Sofia Coppola ya tiene entre manos su nuevo proyecto cinematográfico, y una vez más contará con la colaboración de Kirsten Dunst, su actriz fetiche.
Según confirmó la intérprete en una entrevista con Vogue, la película será un drama de época ambientado en Estados Unidos y se centrará en una figura real, aunque poco conocida.

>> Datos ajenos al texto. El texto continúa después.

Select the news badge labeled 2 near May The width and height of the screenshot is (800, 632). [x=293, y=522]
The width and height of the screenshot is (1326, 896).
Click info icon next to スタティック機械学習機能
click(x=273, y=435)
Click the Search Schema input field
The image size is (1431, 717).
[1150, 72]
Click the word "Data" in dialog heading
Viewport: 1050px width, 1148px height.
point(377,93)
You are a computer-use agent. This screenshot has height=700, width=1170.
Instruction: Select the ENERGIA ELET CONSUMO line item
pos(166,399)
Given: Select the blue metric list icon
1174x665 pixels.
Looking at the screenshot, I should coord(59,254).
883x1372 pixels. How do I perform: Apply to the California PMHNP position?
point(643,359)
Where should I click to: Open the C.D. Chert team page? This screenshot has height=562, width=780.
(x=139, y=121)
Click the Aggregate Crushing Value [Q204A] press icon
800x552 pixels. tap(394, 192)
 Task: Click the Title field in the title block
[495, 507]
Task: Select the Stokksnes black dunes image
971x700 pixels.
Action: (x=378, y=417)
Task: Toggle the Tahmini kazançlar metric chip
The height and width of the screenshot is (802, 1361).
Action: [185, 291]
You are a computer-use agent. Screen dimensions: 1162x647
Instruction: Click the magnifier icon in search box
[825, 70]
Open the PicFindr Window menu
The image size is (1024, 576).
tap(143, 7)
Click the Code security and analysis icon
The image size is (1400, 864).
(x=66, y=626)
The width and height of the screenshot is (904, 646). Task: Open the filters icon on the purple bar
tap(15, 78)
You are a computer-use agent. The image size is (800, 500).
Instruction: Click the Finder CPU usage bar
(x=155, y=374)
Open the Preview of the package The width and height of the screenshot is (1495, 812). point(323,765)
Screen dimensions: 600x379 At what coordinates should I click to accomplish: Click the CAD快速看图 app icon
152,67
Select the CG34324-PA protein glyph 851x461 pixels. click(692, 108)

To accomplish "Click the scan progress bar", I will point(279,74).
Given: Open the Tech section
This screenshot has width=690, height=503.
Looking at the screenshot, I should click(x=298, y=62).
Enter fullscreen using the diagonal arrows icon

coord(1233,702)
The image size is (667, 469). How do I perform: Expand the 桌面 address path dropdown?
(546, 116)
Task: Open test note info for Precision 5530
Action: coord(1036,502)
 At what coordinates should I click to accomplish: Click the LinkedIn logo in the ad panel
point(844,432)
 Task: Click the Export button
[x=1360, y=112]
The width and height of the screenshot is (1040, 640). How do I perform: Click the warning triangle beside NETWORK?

El rodaje está previsto para 2026, lo que marcará el regreso del tándem Sofia Coppola–Kirsten Dunst, una de las asociaciones más estables y fructíferas del cine independiente estadounidense.
Un dúo con historia
Sofia Coppola y Kirsten Dunst comenzaron su relación profesional en 1999 con Las vírgenes suicidas, donde la entonces adolescente Kirsten Dunst dio vida a Lux Lisbon. Siete años después, repitieron en María Antonieta (2006), con Dunst como la joven reina francesa, y volvieron a coincidir en La seducción (2017), reinterpretación femenina del clásico de Clint Eastwood.
Tras su último largometraje, Priscilla (2023), un sobrio biopic sobre la esposa de Elvis Presley protagonizado por Cailee Spaeny y Jacob Elordi, Coppola se adentra de nuevo en el retrato íntimo femenino, esta vez en clave histórica. Aunque el guion aún está en una fase inicial, la directora confesó a Vogue que se siente “emocionada por ver hacia dónde la lleva esta historia”.
Con títulos como Lost in Translation, Somewhere o María Antonieta, Coppola ha consolidado un sello muy personal: una mirada melancólica, visualmente exquisita y centrada en el despertar emocional de mujeres jóvenes atrapadas entre la belleza y el aislamiento.
Aunque para muchos críticos su obra maestra sigue siendo Lost in Translation (2003), su nueva colaboración con Dunst promete ser un regreso a las raíces que definieron su cine: la elegancia minimalista, la sensibilidad femenina y la nostalgia por un mundo interior que nunca pasa de moda.